# Metzger, Fleischer, Schlachter, Schlächter, Fleischhauer, Fleischhacker



## Schmizzkazz

[Metzger, Fleischer, Schlachter]

Alle drei Bezeichnungen sind gleichbedeutend.

Interessant finde ich, dass die offizielle Bezeichnung "Fleischer" ist, das Wort "Metzger"  aber häufiger gebraucht wird.

Ich sage uuch "Metzger".

Und wie sagt ihr?


----------



## Frank78

Ich glaube nicht, das Metzger signifikant häufiger ist.  Es düfte in etwa 50-50 sein, mit gefühlten 10% nach oben und unten, 
Es handelt sich um eine typische Nord-Süd-Unterscheidung. Die fünf neuen Länder benutzen geschlossen "Fleischer".


----------



## sokol

Auch dazu gibt's im dtv-Atlas zur deutschen Sprache eine Verbreitungskarte (S. 196 in meiner 14. Auflage):

- Schlachter: Norddeutschland-West/Nord (im Wesentlichen das "ursprüngliche" plattdeutsche Gebiet - Ruhrgebiet teilweise - incl. Berlin, aber excl. Magdeburg).

■ ■ ■ ■ ■ ■ ■

### Ihre Aufgaben
[a] Welche Bezeichnung verwenden die fünf neuen Länder laut dem extrahierten Text?
[b] Bitte schreiben Sie den Abschnitt des extrahierten Textes zwischen „Auch dazu gibt's“ und „aber excl. Magdeburg).“, beide eingeschlossen, wortgetreu ab.
Das Material hat keinen Bezug zum extrahierten Text.

### Bereitgestelltes Material
■ ■ ■ ■ ■ ■ ■

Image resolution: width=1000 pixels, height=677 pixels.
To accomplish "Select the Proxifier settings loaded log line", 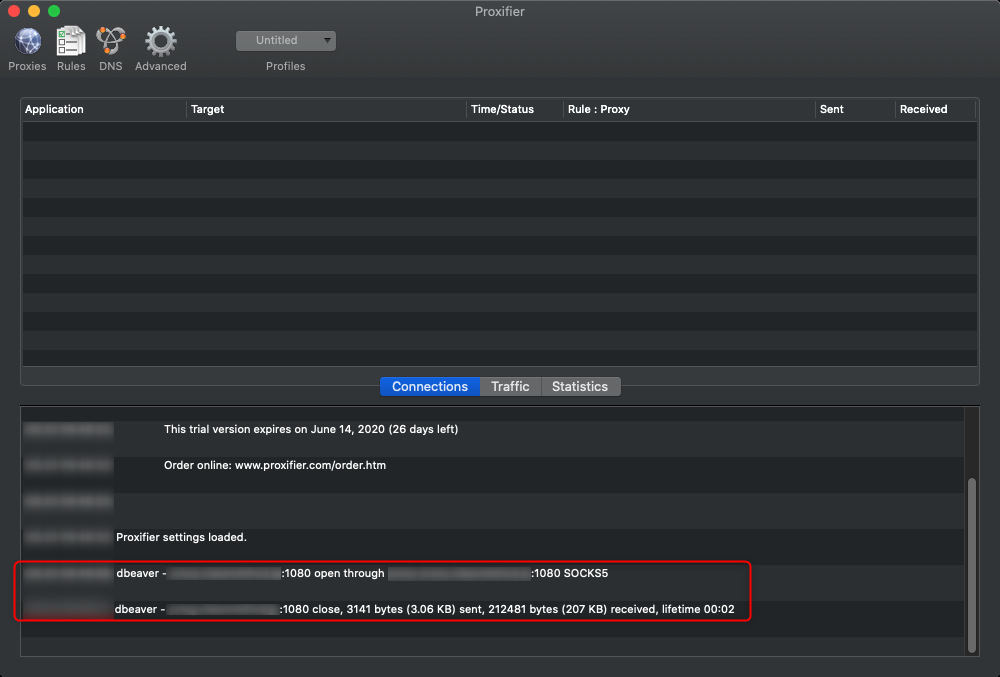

■ ■ ■ ■ ■ ■ ■

### Antworten je Aufgabe
[a] Sie benutzen geschlossen „Fleischer“.

[b]
Auch dazu gibt's im dtv-Atlas zur deutschen Sprache eine Verbreitungskarte (S. 196 in meiner 14. Auflage):

- Schlachter: Norddeutschland-West/Nord (im Wesentlichen das "ursprüngliche" plattdeutsche Gebiet - Ruhrgebiet teilweise - incl. Berlin, aber excl. Magdeburg).